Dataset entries
---------------

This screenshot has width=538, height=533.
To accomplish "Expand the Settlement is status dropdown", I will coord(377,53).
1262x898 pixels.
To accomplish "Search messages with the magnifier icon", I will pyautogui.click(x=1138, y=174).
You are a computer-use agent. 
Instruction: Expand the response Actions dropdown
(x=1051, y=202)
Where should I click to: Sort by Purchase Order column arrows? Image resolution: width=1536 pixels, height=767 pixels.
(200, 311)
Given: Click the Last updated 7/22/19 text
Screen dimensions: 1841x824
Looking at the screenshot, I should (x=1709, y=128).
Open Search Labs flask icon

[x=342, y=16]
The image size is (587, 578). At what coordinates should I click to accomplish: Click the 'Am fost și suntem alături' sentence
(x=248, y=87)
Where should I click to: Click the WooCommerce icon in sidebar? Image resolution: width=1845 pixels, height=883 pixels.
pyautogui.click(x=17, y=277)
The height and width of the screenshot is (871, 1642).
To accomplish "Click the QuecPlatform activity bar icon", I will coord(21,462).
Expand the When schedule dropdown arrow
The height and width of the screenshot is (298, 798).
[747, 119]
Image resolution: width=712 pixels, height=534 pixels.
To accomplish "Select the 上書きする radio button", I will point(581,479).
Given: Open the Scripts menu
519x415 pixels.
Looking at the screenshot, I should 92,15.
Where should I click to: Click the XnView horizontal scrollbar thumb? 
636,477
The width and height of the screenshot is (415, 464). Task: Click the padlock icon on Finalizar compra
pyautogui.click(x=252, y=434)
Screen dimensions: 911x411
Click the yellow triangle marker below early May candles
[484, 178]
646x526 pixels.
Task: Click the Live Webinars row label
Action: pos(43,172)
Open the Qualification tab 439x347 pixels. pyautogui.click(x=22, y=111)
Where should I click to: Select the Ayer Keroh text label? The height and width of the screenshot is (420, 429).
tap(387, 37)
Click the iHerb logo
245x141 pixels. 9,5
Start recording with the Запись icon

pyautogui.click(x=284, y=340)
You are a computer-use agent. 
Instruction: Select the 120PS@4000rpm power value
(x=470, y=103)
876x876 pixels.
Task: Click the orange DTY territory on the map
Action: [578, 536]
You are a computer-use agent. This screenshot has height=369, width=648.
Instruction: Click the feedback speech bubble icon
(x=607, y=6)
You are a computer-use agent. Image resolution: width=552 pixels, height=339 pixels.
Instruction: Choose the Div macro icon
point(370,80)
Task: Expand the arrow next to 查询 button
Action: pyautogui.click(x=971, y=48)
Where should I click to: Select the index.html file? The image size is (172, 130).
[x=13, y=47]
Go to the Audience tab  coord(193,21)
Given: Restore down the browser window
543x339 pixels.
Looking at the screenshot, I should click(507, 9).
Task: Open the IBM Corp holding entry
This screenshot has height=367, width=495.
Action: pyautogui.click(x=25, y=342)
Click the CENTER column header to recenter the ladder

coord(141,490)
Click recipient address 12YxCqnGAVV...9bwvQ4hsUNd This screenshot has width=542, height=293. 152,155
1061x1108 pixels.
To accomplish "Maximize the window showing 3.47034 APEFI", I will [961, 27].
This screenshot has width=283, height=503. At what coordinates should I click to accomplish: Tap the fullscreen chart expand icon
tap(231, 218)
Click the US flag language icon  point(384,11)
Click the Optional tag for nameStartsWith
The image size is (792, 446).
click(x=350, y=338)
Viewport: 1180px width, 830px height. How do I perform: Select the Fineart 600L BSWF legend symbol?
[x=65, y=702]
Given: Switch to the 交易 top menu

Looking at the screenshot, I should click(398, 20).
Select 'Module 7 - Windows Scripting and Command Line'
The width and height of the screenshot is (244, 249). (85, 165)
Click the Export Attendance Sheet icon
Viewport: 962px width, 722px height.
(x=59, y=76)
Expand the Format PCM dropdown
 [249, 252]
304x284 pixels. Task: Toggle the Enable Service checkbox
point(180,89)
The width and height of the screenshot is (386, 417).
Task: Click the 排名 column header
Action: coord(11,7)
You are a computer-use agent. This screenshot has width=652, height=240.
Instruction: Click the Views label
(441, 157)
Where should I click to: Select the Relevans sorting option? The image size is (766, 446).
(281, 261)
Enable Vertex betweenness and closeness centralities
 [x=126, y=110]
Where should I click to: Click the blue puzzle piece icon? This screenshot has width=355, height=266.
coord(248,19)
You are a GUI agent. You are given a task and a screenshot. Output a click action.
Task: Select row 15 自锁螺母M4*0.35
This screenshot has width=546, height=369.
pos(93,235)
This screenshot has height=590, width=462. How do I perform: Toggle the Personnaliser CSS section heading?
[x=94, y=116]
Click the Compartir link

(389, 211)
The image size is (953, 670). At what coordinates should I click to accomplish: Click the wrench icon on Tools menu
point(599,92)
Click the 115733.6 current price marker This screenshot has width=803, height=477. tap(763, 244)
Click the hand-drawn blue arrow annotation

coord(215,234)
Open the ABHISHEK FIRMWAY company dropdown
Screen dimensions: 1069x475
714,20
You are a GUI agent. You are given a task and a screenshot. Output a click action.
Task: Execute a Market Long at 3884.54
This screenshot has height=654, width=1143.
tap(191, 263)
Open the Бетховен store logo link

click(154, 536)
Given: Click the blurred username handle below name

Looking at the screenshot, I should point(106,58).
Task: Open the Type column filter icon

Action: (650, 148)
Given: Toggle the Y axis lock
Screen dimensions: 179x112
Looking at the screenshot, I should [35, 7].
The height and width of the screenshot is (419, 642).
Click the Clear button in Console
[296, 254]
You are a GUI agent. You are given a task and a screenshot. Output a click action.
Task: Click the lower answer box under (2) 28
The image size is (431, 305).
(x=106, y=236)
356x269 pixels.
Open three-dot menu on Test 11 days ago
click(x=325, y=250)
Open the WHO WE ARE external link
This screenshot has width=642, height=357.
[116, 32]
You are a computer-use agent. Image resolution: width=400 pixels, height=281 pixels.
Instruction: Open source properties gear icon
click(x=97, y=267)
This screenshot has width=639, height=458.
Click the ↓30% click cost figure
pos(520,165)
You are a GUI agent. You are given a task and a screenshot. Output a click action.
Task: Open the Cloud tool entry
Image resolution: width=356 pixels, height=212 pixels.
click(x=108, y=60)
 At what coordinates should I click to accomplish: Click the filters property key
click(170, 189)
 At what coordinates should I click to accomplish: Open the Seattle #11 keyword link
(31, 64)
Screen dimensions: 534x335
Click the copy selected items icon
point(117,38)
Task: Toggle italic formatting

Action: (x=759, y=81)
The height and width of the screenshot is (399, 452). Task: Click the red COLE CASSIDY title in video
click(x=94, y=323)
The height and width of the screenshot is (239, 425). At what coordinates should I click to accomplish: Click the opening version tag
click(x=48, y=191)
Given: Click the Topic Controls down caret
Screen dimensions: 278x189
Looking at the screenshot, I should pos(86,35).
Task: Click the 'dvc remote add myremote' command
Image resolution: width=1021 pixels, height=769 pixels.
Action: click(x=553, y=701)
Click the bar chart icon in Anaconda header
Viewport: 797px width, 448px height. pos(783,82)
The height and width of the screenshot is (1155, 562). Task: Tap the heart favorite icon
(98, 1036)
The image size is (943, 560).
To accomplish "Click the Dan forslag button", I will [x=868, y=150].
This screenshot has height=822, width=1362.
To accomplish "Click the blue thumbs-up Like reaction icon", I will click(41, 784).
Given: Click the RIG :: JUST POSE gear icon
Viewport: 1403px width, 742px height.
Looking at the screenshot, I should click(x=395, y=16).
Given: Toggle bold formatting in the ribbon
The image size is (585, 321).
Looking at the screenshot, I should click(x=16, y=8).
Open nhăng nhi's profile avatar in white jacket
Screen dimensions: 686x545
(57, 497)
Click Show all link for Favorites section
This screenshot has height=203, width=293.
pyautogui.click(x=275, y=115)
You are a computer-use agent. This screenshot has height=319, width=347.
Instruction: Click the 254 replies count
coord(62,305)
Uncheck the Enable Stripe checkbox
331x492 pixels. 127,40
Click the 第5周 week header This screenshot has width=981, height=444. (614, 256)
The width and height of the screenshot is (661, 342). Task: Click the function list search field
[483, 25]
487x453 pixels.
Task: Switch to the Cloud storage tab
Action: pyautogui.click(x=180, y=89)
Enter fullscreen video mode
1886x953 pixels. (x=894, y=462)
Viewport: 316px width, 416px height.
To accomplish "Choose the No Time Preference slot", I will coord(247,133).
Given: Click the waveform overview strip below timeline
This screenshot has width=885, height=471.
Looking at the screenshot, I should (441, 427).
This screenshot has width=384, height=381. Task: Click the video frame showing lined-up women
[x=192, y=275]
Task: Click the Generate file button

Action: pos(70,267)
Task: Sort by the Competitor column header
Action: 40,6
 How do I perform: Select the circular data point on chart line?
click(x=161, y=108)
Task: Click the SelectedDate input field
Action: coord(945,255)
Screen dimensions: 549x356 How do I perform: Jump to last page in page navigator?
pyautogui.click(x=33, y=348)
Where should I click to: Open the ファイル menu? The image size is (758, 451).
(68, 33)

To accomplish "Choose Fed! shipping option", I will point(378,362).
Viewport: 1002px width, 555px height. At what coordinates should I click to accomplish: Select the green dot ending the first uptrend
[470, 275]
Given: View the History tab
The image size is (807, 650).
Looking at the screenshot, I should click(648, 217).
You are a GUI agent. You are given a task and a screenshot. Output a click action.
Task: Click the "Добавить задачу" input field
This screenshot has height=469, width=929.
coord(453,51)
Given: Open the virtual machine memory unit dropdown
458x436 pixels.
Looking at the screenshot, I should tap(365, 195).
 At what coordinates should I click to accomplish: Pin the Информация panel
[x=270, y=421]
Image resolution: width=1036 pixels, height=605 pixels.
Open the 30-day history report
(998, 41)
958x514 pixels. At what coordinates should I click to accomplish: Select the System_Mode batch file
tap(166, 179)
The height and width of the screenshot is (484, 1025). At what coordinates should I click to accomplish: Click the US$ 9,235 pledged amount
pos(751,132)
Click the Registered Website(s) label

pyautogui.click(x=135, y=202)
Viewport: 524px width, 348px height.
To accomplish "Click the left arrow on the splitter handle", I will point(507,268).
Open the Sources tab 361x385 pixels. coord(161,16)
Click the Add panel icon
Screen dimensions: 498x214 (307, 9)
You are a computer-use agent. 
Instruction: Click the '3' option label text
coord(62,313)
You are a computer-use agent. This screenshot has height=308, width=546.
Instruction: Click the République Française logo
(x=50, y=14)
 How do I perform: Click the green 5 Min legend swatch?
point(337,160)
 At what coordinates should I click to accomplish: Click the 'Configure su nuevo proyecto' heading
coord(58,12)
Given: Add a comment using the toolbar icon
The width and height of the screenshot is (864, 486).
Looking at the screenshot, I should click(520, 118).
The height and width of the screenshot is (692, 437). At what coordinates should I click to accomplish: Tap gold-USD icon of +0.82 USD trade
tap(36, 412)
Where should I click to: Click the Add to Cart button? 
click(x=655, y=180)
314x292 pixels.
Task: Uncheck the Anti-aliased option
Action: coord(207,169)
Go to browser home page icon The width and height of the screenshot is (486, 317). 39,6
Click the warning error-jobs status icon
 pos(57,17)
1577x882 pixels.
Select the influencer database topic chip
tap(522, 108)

---------------

Each line above that contains the string "computer" should be copied.

You are a computer-use agent. 
You are a computer-use agent. 
You are a computer-use agent. This screenshot has height=369, width=648.
You are a computer-use agent. Image resolution: width=552 pixels, height=339 pixels.
You are a computer-use agent. This screenshot has width=652, height=240.
You are a computer-use agent. Image resolution: width=400 pixels, height=281 pixels.
You are a computer-use agent. This screenshot has height=319, width=347.
You are a computer-use agent. 
You are a computer-use agent. This screenshot has height=308, width=546.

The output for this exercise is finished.